Generating a set of trees that are as different from each other as possible


Do any of you know of an existing method for constructing a set of trees that are as different from each other as possible? I’ve been thinking of trying a few things for possible inclusion in a future version of RWTY, and for some of them it would be nice to have a set of trees that are kind of like a Latin hypercube sampling of treespace. Obviously I could just generate a bunch of random trees and have some algorithm for picking a subset of them to maximize the sum of tree distances or something, but that could be quite time-consuming for large numbers of taxa. If there’s something more efficient, I’d like to know. I haven’t found anything with a bit of googling, and Rob L. suggested that someone here might have some idea of where to look.


I don’t know of such an algorithm. However, a sketch of one is to use quartets. Start with all three quartets for four species. To each of these, add a different quartet with a fifth species. Keep reiterating. Eventually you’ll have three trees with the same taxa but no quartets in common (I think: it’s possible some of the other quartets made in the process of adding trees together would overlap).

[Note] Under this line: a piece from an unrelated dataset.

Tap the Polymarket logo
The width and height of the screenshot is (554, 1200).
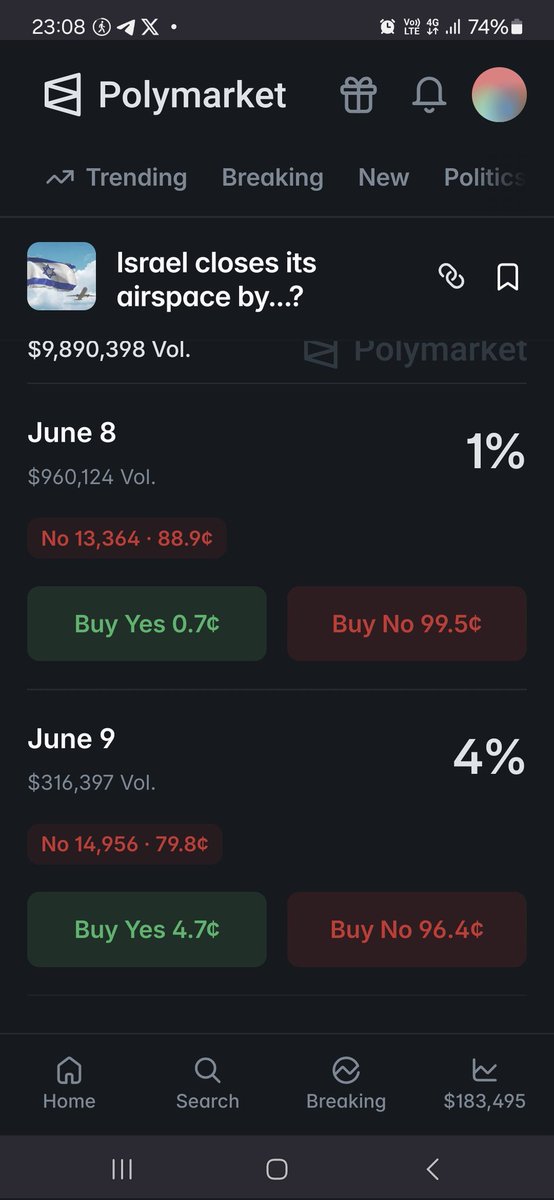pos(165,95)
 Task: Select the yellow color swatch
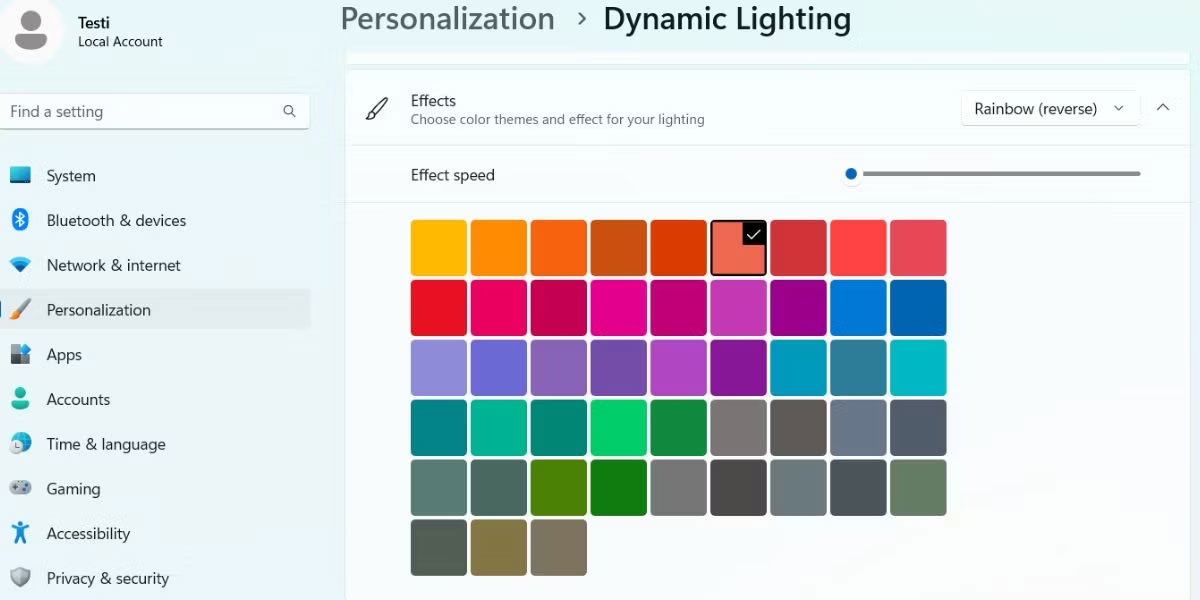(x=438, y=247)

That makes sense. Thanks, Brian!


@cwhidden and I have thought about related things, both the abstract question you pose about maximally distant topologies and also the implied question of if we can strategically pick a set of trees that will end up in various posterior modes. Nothing’s been written though.

On the other hand, random in large combinatorial spaces is pretty good! Chris reminded me of this nice result:

See for details.

So you are only picking up a factor of n^{1/6} by the hard work of finding the actual pair of maximally distant trees. How this would change if we were looking for more than two trees I couldn’t say.


Oh hey, that’s great! It sounds like I may not need to muck with it at all, in that case.

Just to eyeball how much of an issue it is, I measured tree distances between a bunch of randomly chosen trees for data sets of different sizes. X axis is the number of randomly generated trees in a set, Y axis is the minimum tree distance between any pair of trees in the set, scaled by the maximum tree distance in the set. Obviously I don’t know how this compares to the performance of Brian’s suggestion, but given my intended use it looks like random trees are probably good enough.


In your figure, for large trees it seems that the minimum is very close to the maximum, which can also mean that the distance you are using is not very discriminative.

My guess is that you are using the RF distance – and two random trees rarely have bipartitions in common, which explains the large RF. If that is what you want (no bipartitions in common), then you are fine. However there are other ways of defining “very different trees”: for instance if you move just one leave from one end to another of the tree, this will result in a large RF distance but the trees are still very similar in terms of the SPR distance or their maximum agreement subtree (MAST).

(I like Brian’s idea, BTW!)


That’s a very good point. The plot looks pretty similar using SPR distances (below), but not quite as good.


I don’t know if this result is helpful but here goes. For each n there is a set of (at least a constant times) n^2 binary phylogenetics trees, each of which is maximally distant from each other tree in that collection under the Robinson Foulds RF distance. In other words, no two of the Cn^2 trees share any non-trivial splits. My proof of this is non-constructive, but I’m pretty sure a (poly-time) construction should be possible.